Le Tribunal administratif de Paris a suspendu, mardi 6 janvier, la révocation d’une infirmière de l’Assistance publique – Hôpitaux de Paris (AP-HP) qui avait été licenciée pour avoir refusé d’enlever son calot chirurgical. Dans un communiqué consulté par l’Agence France-Presse, la juridiction estime que la sanction prononcée soulève un « doute sérieux » quant à sa proportionnalité.

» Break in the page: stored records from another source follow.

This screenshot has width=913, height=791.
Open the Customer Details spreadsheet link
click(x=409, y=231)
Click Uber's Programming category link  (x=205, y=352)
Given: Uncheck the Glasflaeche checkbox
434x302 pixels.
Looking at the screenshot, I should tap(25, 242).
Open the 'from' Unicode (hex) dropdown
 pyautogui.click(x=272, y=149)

L’infirmière, en poste depuis près de dix ans à l’hôpital de la Pitié-Salpêtrière, avait été révoquée de la fonction publique hospitalière le 10 novembre 2025, à l’issue d’une procédure disciplinaire engagée par sa direction. En cause : le port quotidien d’un calot chirurgical dans des services où cet équipement n’est habituellement pas requis. Saisie en référé le 23 décembre, la justice administrative a estimé que si une faute pouvait être retenue, la sanction la plus grave prévue par le statut hospitalier apparaissait excessive au regard des faits reprochés.

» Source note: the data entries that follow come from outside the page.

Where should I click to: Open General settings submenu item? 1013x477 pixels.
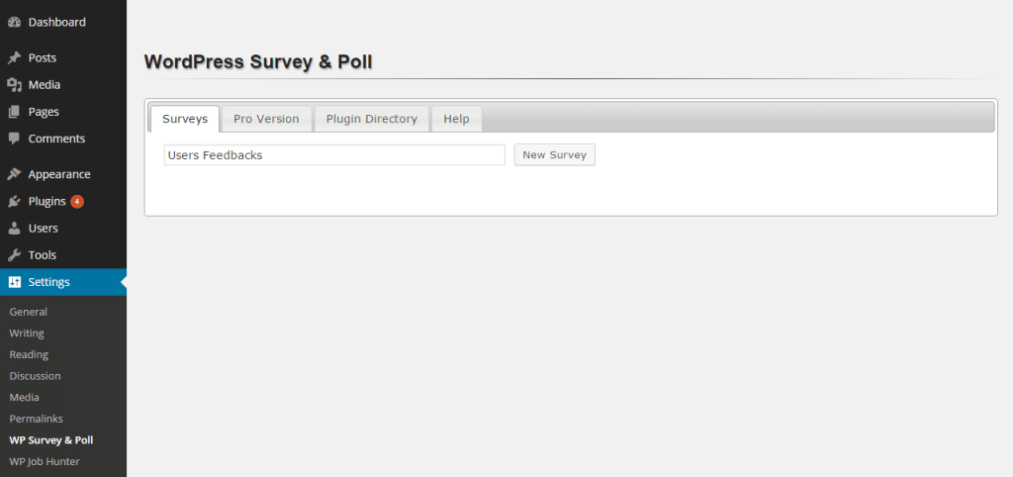29,312
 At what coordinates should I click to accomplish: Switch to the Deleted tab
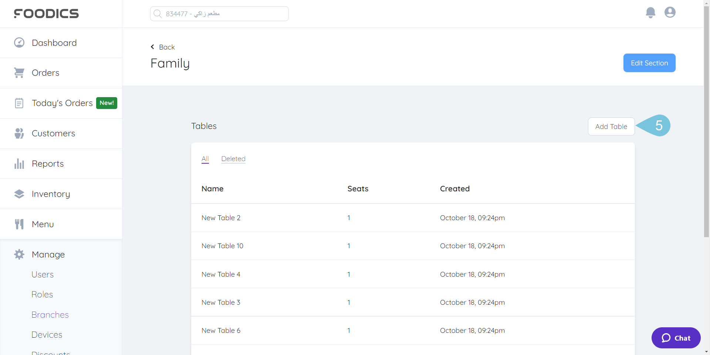[233, 159]
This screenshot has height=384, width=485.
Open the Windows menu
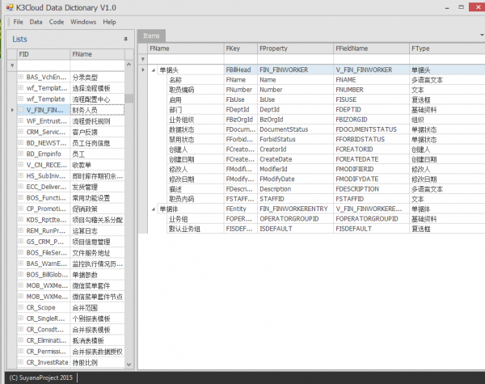pos(83,22)
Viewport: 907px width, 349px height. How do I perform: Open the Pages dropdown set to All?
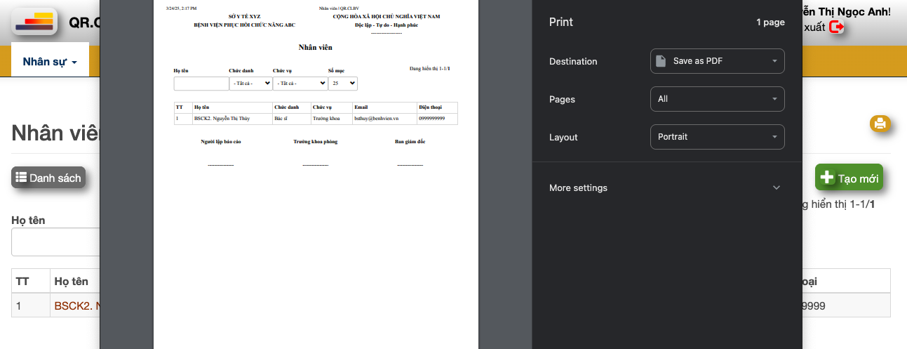click(x=717, y=99)

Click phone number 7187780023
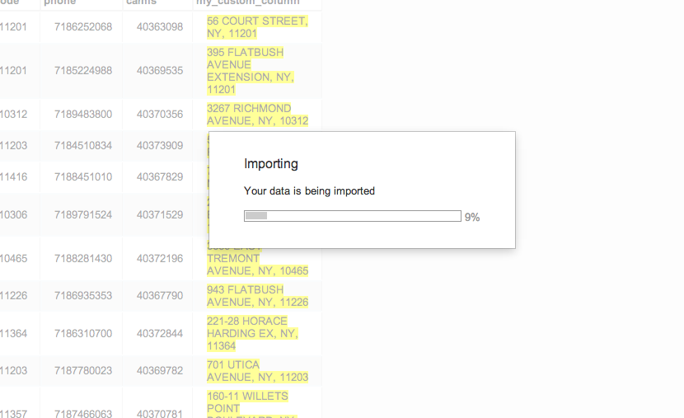83,371
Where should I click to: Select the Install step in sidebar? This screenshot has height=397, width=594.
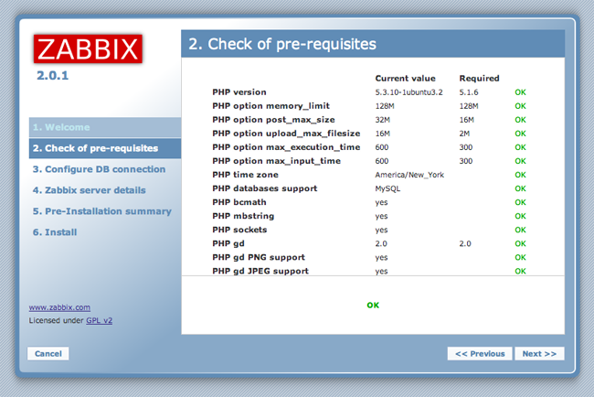click(55, 232)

Une décision provisoire mais une réintégration ordonnée
Dans son ordonnance, le juge des référés rappelle que l’infirmière devait se conformer aux instructions de sa hiérarchie. Mais il considère qu’« un doute sérieux pèse sur la proportionnalité de la sanction de révocation au regard de la gravité de la faute commise ». En conséquence, le tribunal a prononcé la suspension de l’exécution de l’arrêté de révocation, une décision à caractère provisoire, valable jusqu’au jugement sur le fond. Il a également ordonné la réintégration de la soignante dans un délai d’un mois.
À la suite de cette décision, l’AP-HP a indiqué qu’elle allait « adapter sa décision de sanction » afin d’en « garantir la proportionnalité par rapport à la faute constatée », laissant entendre qu’elle renonçait à la révocation, sans préciser la mesure disciplinaire alternative envisagée. La Ligue des droits de l’Homme, qui s’est portée partie civile dans cette affaire, a salué une décision rappelant les exigences de proportionnalité en matière disciplinaire dans la fonction publique.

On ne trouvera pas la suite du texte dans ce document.